Con le verze si cucinavano i crauti , le verze matte, le verze cotte con lo strutto, la verza pola (si tritava finemente, si passava in olio e aglio e poi si condiva con l’aceto).

Erano ottime anche con le costine di maiale.

Le zucche si sono sempre cucinate per fare minestre, ma si mangiavano anche lessate e fritte. Con quelle non molto buone si faceva bujaca: le si lessava, si invitavano vicini di casa ed amici, e tutti insieme le si mangiava attenti più agli scherzi, alle battute, ai giochi che al sapore della zucca. Nel dialetto cremonese bujaca è una merenda campagnola improvvisata con i prodotti dei campi.

Le patate erano messe oltre che nelle minestre anche negli intingoli, cotte in umido, ma erano gustose anche lessate nell’acqua o cotte tra le bragie o nella cenere calda del camino.

Con i germogli di luppolo si facevano minestre e frittate, ma i luertiis erano ottimi anche fritti (lesssati, asciugati, infarinati e messi un attimo nell’olio bollente).

Le frittate che si preparavano e si continuano a cucinare oggi a Cremona sono sempre state ricche di verdure fornite dall’orto, diverse secondo stagione (cipolle, cipollotti, spinaci, erbette, zucchini, patate, etc.).

Le cipolle si gustavano lessate, condite con olio e aceto, o in agrodolce.

 

Risotto di radici di Soncino

Ingredienti per 6 persone

  • un litro di brodo di carne
  • mezzo chilo di riso Arborio o Carnaroli
  • due radici di Soncino (scorzonere)
  • due scalogni
  • un rametto di rosmarino
  • un ciuffetto di prezzemolo
  • mezzo bicchiere di vino bianco secco
  • due etti di grana grattugiato
  • un etto di burro
  • pepe quanto basta

Preparazione

Fate soffriggere nel burro lo scalogno tritato fine, il rosmarino e le radici tagliate a rondelle sottili, dopo averle pelate.
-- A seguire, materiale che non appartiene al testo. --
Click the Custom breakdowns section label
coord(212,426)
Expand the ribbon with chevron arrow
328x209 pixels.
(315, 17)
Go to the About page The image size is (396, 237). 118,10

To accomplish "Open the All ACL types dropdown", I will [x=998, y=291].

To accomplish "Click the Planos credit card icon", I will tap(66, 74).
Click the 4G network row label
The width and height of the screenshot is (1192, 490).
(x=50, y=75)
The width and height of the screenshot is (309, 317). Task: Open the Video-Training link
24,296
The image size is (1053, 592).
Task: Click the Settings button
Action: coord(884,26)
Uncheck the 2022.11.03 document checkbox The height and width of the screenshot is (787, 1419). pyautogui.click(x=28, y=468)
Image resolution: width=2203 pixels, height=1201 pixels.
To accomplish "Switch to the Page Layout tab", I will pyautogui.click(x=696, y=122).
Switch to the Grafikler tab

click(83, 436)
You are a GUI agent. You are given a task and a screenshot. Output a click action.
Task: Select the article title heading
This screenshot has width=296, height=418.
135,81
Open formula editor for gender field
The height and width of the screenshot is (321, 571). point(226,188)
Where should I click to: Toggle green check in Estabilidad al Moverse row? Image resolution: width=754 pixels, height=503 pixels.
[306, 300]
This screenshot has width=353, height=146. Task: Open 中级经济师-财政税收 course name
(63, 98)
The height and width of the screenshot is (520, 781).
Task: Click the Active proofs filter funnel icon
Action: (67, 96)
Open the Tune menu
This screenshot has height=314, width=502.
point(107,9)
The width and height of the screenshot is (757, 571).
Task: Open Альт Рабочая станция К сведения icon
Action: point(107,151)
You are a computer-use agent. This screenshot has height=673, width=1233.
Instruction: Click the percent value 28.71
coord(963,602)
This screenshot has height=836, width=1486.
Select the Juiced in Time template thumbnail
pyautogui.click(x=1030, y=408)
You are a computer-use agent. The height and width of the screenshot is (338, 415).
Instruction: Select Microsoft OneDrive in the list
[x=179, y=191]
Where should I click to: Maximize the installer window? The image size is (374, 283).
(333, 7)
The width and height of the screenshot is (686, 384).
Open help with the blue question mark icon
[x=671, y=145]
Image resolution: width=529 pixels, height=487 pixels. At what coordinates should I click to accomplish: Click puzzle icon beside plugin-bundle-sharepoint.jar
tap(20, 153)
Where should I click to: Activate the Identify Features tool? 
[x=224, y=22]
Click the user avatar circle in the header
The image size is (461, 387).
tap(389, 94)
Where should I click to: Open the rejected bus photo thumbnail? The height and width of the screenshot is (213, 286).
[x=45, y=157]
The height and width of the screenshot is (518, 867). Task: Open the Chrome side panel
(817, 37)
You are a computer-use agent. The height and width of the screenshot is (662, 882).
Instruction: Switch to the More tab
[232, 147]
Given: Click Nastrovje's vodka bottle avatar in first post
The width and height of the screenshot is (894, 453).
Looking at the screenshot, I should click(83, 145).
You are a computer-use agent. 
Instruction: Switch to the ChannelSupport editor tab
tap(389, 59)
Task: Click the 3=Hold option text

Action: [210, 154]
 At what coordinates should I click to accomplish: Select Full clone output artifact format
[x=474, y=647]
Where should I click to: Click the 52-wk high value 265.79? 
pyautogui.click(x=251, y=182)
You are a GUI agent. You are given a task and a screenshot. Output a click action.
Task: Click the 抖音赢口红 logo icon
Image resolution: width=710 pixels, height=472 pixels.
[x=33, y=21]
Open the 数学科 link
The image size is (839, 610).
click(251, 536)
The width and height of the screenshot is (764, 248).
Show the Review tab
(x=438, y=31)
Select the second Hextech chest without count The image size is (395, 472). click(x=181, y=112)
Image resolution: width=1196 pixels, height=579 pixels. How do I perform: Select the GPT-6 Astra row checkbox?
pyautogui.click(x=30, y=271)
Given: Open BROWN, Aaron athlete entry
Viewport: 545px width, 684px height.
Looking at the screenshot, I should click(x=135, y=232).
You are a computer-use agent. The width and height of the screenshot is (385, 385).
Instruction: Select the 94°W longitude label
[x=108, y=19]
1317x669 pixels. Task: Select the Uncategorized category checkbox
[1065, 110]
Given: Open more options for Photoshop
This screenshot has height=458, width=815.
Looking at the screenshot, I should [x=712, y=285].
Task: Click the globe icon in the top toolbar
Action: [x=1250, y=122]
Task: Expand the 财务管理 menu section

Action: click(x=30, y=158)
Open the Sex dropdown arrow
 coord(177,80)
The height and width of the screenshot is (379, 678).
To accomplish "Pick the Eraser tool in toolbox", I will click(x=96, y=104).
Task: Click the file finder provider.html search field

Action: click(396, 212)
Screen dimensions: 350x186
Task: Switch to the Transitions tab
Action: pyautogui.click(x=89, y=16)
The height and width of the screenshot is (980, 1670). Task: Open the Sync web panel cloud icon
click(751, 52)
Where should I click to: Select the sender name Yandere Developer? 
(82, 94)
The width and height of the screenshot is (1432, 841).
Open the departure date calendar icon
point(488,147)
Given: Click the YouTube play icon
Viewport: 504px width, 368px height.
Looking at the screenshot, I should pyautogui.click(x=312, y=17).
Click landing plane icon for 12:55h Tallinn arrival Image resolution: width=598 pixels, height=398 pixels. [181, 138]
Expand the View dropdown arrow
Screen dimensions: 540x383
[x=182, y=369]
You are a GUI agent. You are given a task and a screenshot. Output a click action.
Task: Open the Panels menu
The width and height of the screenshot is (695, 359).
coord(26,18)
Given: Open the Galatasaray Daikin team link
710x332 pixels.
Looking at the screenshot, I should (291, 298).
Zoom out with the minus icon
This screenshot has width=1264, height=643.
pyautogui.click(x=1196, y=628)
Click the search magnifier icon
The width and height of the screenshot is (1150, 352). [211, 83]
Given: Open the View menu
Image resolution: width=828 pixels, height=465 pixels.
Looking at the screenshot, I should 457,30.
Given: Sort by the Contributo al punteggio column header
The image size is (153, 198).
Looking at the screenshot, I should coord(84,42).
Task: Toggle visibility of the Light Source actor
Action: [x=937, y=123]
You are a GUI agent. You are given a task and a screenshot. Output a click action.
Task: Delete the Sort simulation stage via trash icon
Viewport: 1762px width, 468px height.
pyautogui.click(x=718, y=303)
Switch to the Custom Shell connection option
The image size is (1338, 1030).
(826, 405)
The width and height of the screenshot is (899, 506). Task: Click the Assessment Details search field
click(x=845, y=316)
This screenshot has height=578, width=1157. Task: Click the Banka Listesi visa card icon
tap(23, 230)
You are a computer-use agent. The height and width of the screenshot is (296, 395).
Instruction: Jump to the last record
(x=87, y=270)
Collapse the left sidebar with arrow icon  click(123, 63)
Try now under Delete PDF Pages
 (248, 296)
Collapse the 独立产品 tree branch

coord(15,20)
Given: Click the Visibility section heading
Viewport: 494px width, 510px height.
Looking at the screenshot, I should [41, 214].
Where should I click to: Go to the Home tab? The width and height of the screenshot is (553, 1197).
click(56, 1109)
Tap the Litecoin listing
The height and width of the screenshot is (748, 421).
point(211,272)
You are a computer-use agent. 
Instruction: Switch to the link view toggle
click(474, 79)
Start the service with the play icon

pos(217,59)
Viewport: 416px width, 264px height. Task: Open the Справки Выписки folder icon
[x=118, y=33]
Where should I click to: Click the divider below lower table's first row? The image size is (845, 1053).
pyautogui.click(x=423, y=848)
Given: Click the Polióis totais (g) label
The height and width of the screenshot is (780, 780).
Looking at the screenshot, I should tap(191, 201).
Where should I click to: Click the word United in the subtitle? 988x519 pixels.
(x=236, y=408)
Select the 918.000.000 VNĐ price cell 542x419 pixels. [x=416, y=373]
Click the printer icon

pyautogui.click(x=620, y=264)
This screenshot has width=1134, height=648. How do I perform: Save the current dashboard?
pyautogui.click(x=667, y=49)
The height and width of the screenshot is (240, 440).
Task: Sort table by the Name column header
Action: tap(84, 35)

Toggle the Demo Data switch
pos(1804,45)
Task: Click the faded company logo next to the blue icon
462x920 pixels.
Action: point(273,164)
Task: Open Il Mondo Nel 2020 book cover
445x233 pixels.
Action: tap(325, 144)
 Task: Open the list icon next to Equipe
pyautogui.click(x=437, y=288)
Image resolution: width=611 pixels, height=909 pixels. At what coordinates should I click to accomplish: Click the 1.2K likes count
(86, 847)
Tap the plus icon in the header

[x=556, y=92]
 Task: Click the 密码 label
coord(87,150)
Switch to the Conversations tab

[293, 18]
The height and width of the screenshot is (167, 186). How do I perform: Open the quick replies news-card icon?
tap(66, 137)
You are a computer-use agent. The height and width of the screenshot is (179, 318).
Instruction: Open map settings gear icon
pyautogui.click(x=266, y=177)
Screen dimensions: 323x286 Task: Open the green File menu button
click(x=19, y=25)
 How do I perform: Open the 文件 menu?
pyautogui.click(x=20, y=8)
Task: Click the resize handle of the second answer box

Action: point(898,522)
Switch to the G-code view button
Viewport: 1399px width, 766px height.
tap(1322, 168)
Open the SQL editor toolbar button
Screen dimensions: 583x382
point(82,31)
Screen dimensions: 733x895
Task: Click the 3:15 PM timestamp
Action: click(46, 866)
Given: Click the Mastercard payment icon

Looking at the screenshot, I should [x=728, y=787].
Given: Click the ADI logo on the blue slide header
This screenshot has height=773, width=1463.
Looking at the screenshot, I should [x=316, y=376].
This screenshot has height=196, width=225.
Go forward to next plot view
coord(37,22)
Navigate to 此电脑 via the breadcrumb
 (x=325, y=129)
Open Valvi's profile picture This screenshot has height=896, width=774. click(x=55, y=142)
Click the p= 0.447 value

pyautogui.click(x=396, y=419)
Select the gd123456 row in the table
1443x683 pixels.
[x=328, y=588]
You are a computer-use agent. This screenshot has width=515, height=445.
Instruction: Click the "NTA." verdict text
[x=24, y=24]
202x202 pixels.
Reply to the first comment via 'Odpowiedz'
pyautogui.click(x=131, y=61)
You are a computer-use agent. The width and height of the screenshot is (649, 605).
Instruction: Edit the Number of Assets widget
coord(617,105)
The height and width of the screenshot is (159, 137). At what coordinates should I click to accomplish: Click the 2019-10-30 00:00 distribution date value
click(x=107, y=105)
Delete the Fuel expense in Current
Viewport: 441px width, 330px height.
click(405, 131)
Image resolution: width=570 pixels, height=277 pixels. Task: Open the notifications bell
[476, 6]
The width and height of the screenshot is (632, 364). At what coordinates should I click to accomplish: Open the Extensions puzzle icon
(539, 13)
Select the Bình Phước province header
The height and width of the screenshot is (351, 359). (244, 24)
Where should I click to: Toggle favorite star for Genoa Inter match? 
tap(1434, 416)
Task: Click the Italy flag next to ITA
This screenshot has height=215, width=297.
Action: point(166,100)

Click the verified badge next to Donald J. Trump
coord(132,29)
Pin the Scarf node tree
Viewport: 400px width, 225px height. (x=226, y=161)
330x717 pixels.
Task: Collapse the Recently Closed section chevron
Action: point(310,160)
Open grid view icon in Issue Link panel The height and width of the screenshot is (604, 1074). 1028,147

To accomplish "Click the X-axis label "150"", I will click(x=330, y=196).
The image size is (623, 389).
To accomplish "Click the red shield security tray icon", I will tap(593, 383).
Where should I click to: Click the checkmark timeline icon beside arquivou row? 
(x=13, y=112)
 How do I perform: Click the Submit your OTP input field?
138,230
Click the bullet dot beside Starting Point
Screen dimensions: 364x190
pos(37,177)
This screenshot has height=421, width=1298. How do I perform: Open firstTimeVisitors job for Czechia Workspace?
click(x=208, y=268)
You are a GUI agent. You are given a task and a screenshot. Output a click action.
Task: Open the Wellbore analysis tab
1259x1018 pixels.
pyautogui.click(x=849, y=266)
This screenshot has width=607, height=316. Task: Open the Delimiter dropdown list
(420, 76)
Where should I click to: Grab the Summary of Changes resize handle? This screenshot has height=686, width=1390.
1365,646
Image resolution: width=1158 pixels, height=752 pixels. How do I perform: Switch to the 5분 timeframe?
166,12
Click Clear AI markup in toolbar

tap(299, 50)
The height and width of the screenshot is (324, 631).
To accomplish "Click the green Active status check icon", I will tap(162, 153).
Quando tutto sarà imbiondito aggiungete il riso e tostate mescolando. Aggiungete il vino e fatelo evaporare, unite poco alla volta il brodo e portate a cottura. La cottura durerà 17-18 minuti. Al termine unite il grana, il prezzemolo tritato e il pepe. Servite ben caldo.

Tratto da Ricette di osterie della Lombardia - Cremona e il suo territorio, a cura di Marino Marini, Brà (Cn) 1998, p. 70

Le rape si mangiavano crude o cotte in minestra. Le ravele, le radici di Soncino, adesso si trovano facilmente dagli ortolani, ma una volta crescevano negli orti ed era difficile che crescessero bene: o erano piccole, o erano storte, o legnose all’interno. Si mangiavano crude o lessate. Le radici si possono utilizzare anche per un insolito risotto.

Con i piselli si facevano ottimi intingoli per accompagnare pesci e carni; i fagioli non mancavano mai nelle minestre: erano speciali soprattutto con i maltagliati di pasta fresca, ma erano buoni anche lessati o cotti in umido.

Una menzione particolare merita un erbaggio caratteristico: l’erba amara, nota anche come erba di San Pietro perché verso la fine giugno l’erba raggiunge il suo apice aromatico ed il 29 giugno, appunto, si celebra la festa di San Pietro. L’erba, che ha un caratteristico gusto amarognolo, viene impiegata nella preparazione di tortelli di ricotta, secondo un uso che dal territorio di Castelgoffredo, nel Mantovano, si è esteso anche nell’area di Casteldidone e di Isola Dovarese.